- Exercise description
When the line containing "Training/Events (73, 703)" is found in the data below, give it again along with every later line, exactly; drop the pictures.

- Input for this task
______

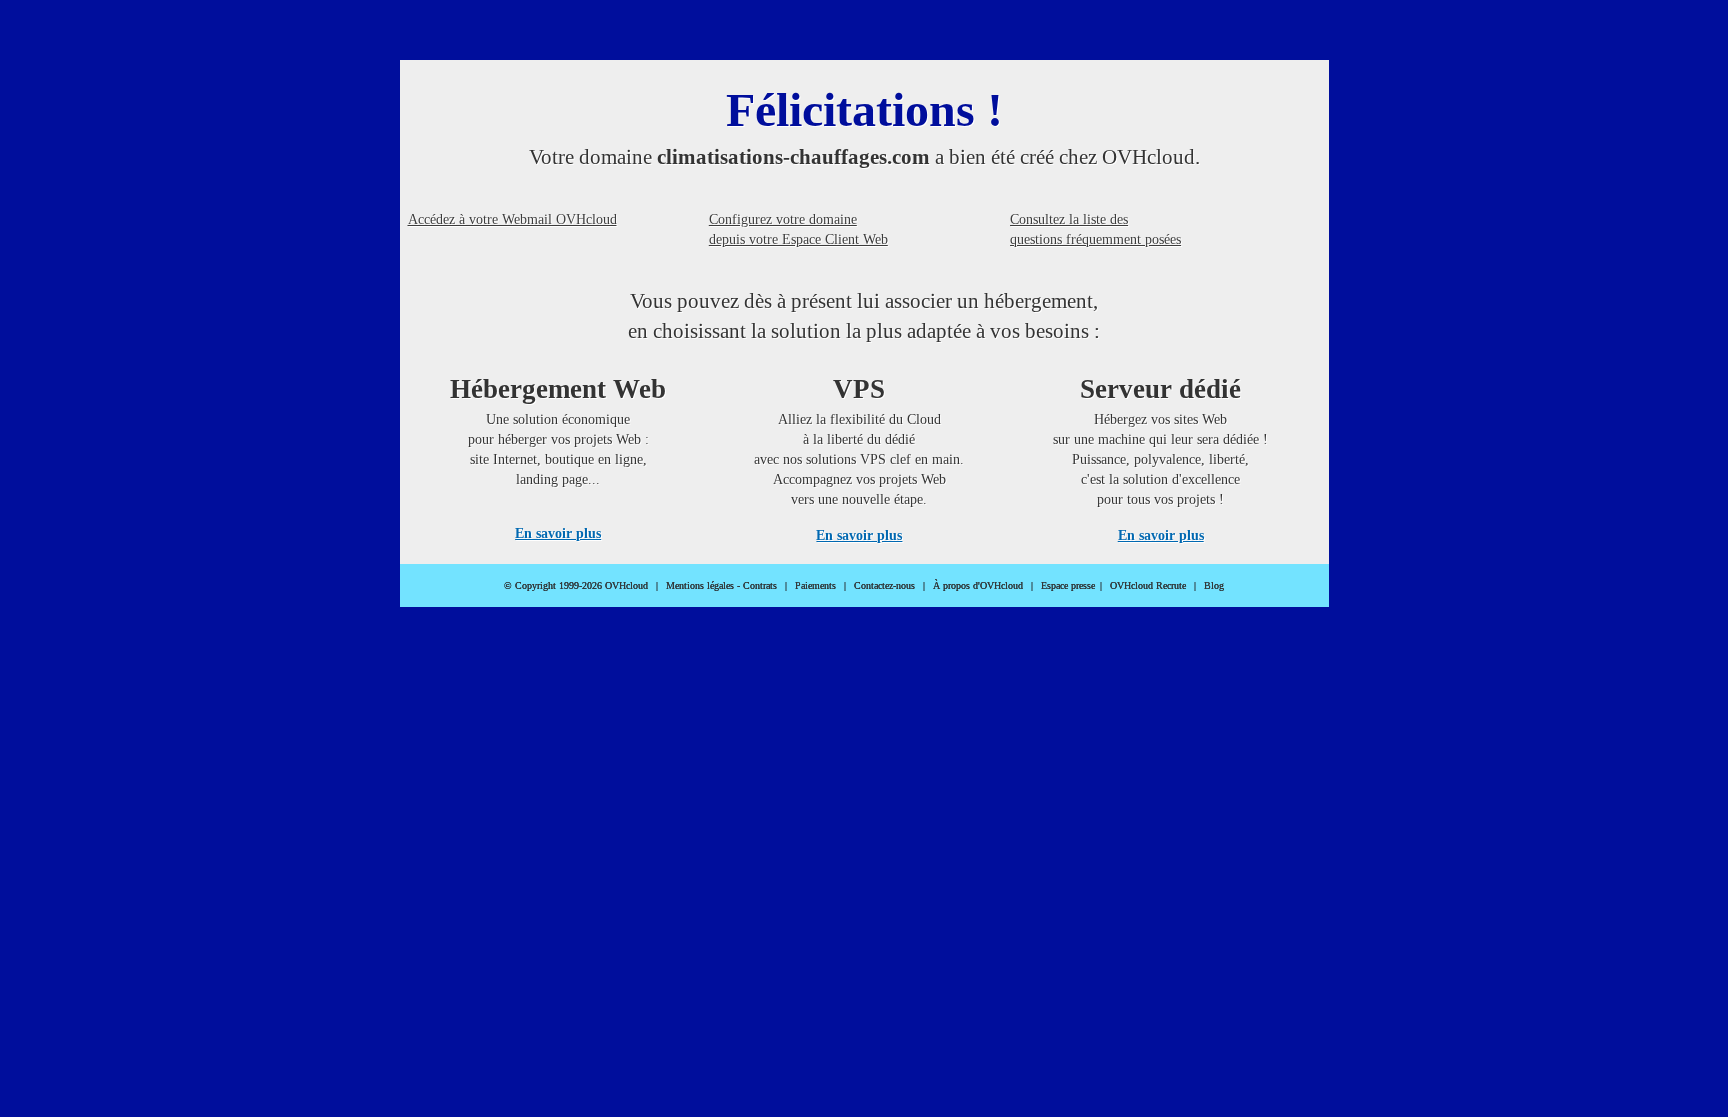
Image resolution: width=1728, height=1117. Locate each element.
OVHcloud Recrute (1148, 585)
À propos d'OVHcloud (978, 585)
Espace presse (1068, 585)
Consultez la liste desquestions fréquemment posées (1095, 229)
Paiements (815, 585)
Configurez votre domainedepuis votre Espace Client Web (798, 229)
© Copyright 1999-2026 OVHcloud (576, 585)
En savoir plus (558, 533)
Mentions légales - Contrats (721, 585)
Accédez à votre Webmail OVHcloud (512, 219)
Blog (1214, 585)
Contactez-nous (884, 585)
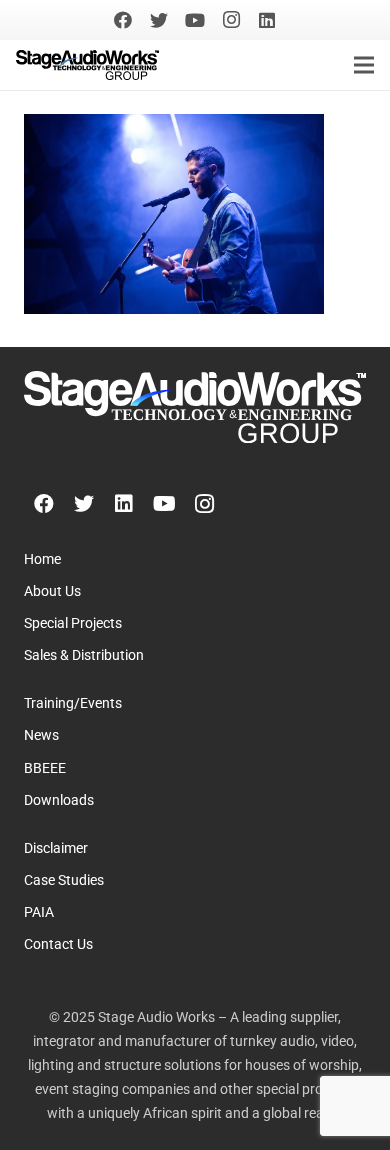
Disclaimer (56, 848)
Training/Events (73, 703)
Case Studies (64, 880)
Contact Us (58, 944)
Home (42, 559)
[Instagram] (231, 20)
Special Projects (73, 623)
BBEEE (45, 768)
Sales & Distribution (84, 655)
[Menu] (364, 65)
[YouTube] (195, 20)
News (41, 735)
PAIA (39, 912)
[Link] (87, 65)
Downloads (59, 800)
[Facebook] (123, 20)
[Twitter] (159, 20)
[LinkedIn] (267, 20)
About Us (52, 591)
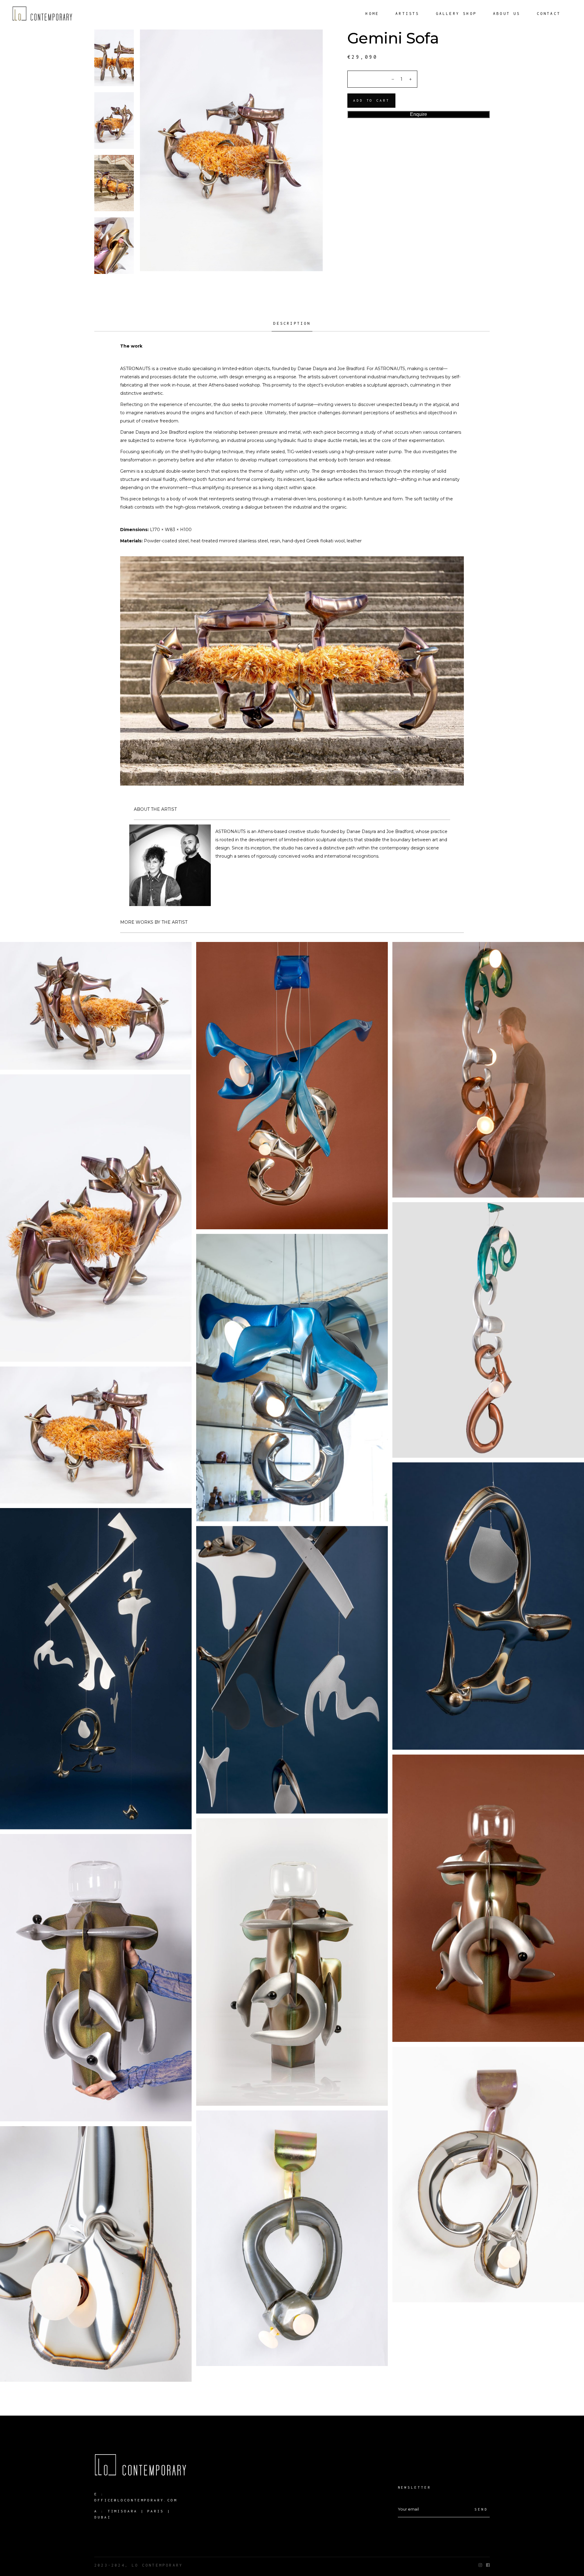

______

- Task output
Training/Events (73, 703)
Case Studies (64, 880)
Contact Us (58, 944)
Home (42, 559)
[Instagram] (231, 20)
Special Projects (73, 623)
BBEEE (45, 768)
Sales & Distribution (84, 655)
[Menu] (364, 65)
[YouTube] (195, 20)
News (41, 735)
PAIA (39, 912)
[Link] (87, 65)
Downloads (59, 800)
[Facebook] (123, 20)
[Twitter] (159, 20)
[LinkedIn] (267, 20)
About Us (52, 591)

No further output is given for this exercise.